# Customer Sentiment Analysis for restaurant customer reviews

### Importing Data

#### First, we import the dataset, which is in the form of a TSV file. We can use the pandas library to load the dataset into a DataFrame.

In [4]:
import pandas as pd

df = pd.read_csv('/Users/anaghabhole/Documents/Projects/Sentiment Analysis/Restaurant_Reviews.tsv', delimiter = '\t', quoting = 3)

df


Unnamed: 0,Review,Liked
0,Wow... Loved this place.,1
1,Crust is not good.,0
2,Not tasty and the texture was just nasty.,0
3,Stopped by during the late May bank holiday of...,1
4,The selection on the menu was great and so wer...,1
...,...,...
995,I think food should have flavor and texture an...,0
996,Appetite instantly gone.,0
997,Overall I was not impressed and would not go b...,0
998,"The whole experience was underwhelming, and I ...",0


### Preprocessing Dataset:
#### Next, we need to preprocess the text data by removing any irrelevant information such as punctuations, numbers, and stopwords.

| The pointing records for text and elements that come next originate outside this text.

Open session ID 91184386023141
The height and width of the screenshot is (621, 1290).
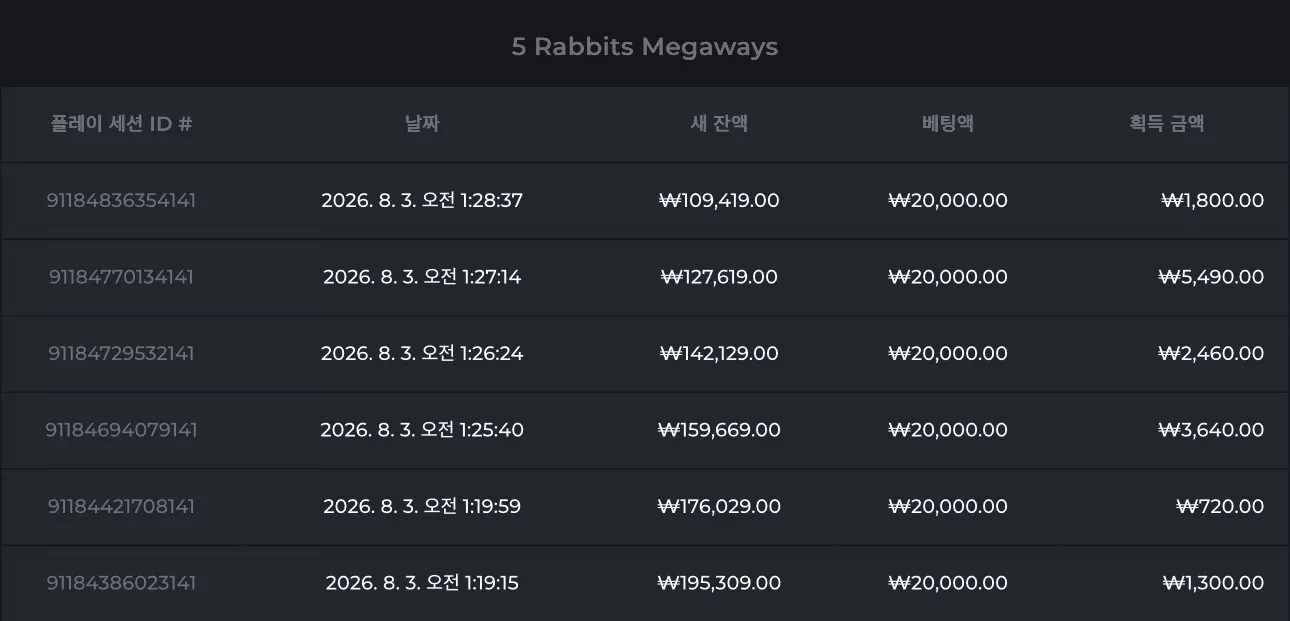121,583
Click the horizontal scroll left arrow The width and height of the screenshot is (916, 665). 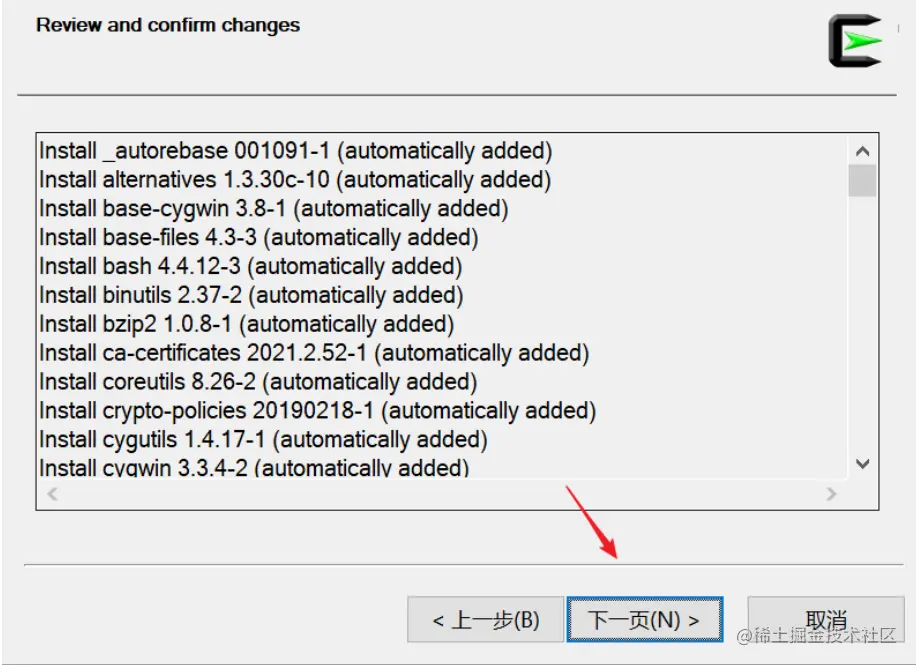(x=53, y=494)
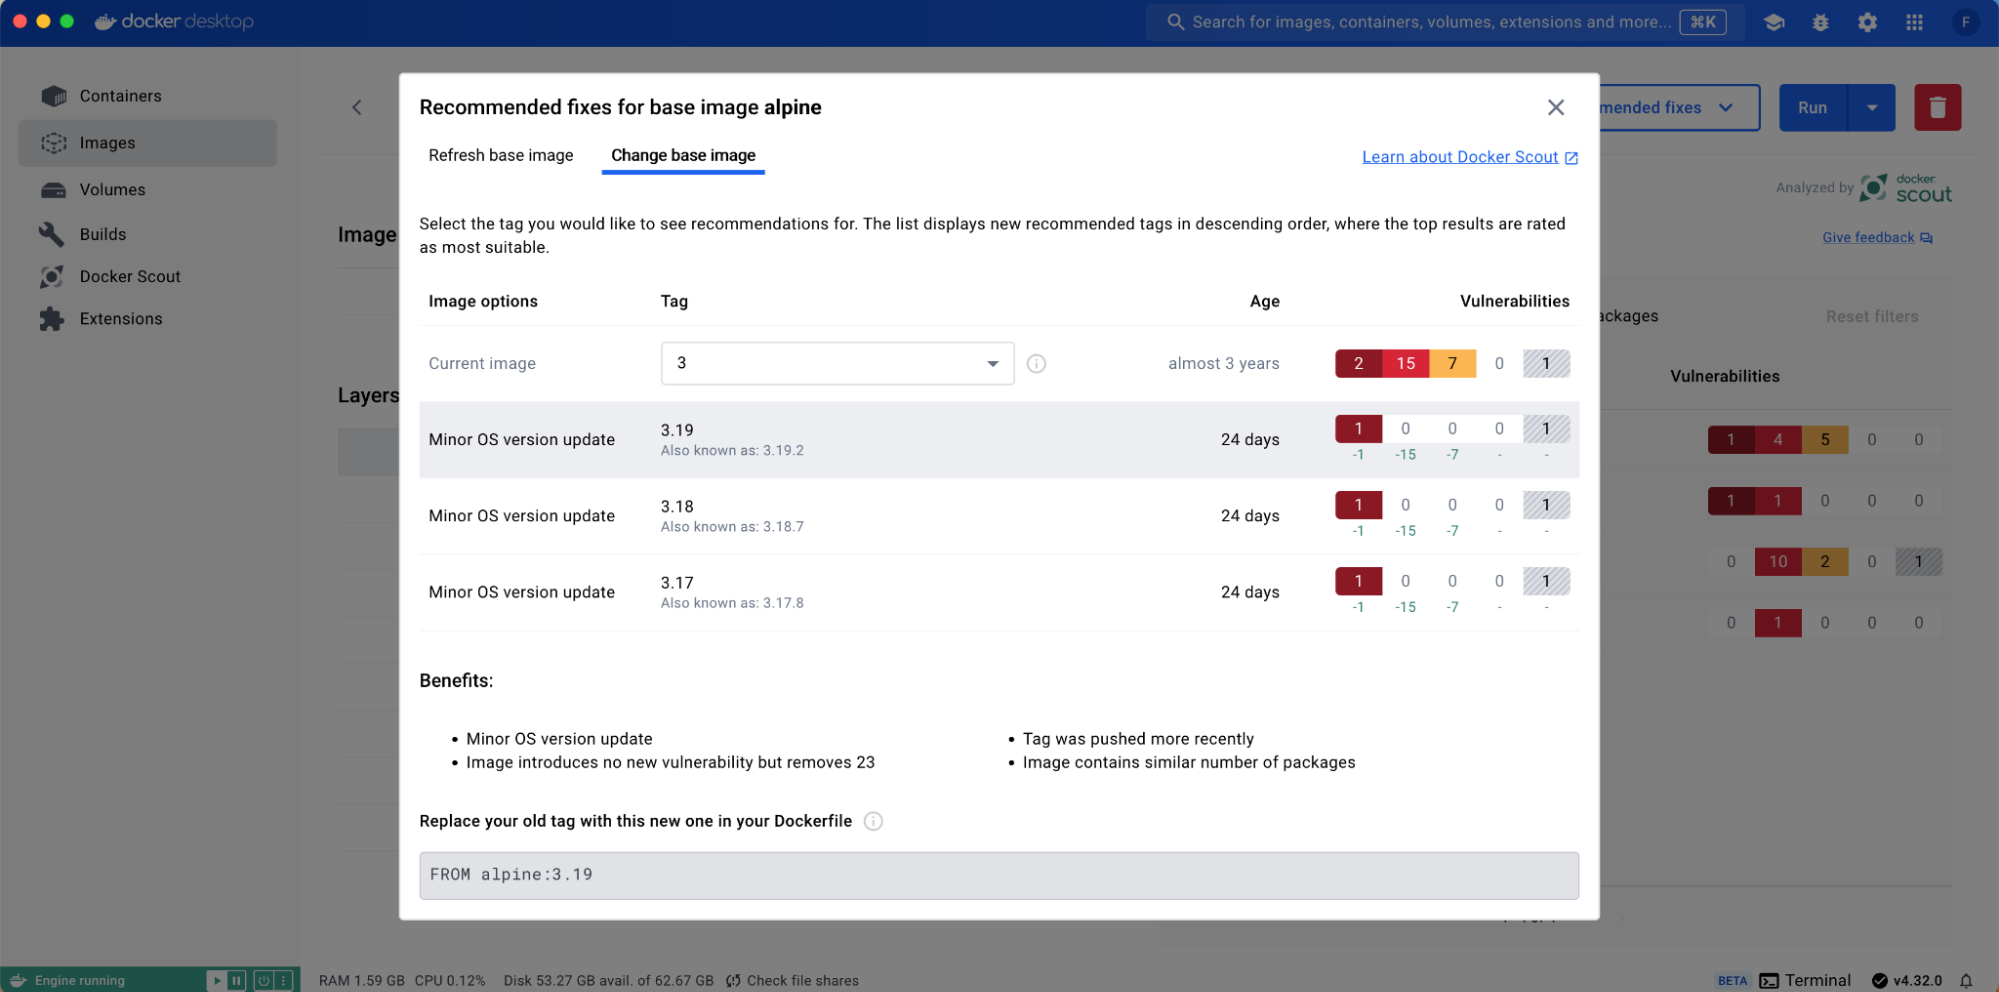The height and width of the screenshot is (992, 1999).
Task: Select the Change base image tab
Action: [x=683, y=155]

We can use the NLTK library for this task.



In [7]:
import nltk
import re
nltk.download('stopwords')

from nltk.corpus import stopwords
from nltk.stem.porter import PorterStemmer

corpus = []
for i in range(0, len(df)):
    review = re.sub('[^a-zA-Z]', ' ', df['Review'][i])
    review = review.lower()
    review = review.split()
    ps = PorterStemmer()
    review = [ps.stem(word) for word in review if not word in set(stopwords.words('english'))]
    review = ' '.join(review)
    corpus.append(review)

[nltk_data] Downloading package stopwords to
[nltk_data]     /Users/anaghabhole/nltk_data...
[nltk_data]   Package stopwords is already up-to-date!


### Vectorization:

#### To convert the preprocessed text data into numerical data, we use vectorization. We can use the CountVectorizer class from the scikit-learn library for this task.

In [8]:
from sklearn.feature_extraction.text import CountVectorizer

cv = CountVectorizer(max_features = 1500)
X = cv.fit_transform(corpus).toarray()
y = df.iloc[:, 1].values

### Training and Classification:

#### We can now train our predictive models on the preprocessed and vectorized dataset. We will use the Multinomial Naive Bayes, Bernoulli Naive Bayes, and Logistic Regression algorithms to build our models.

In [9]:
from sklearn.naive_bayes import MultinomialNB, BernoulliNB
from sklearn.linear_model import LogisticRegression
from sklearn.model_selection import train_test_split
from sklearn.metrics import confusion_matrix

X_train, X_test, y_train, y_test = train_test_split(X, y, test_size = 0.2, random_state = 0)

# Multinomial Naive Bayes
classifier_mnb = MultinomialNB()
classifier_mnb.fit(X_train, y_train)

# Bernoulli Naive Bayes
classifier_bnb = BernoulliNB()
classifier_bnb.fit(X_train, y_train)

# Logistic Regression
classifier_lr = LogisticRegression(random_state = 0)
classifier_lr.fit(X_train, y_train)

# Predicting Test Set Results
y_pred_mnb = classifier_mnb.predict(X_test)
y_pred_bnb = classifier_bnb.predict(X_test)
y_pred_lr = classifier_lr.predict(X_test)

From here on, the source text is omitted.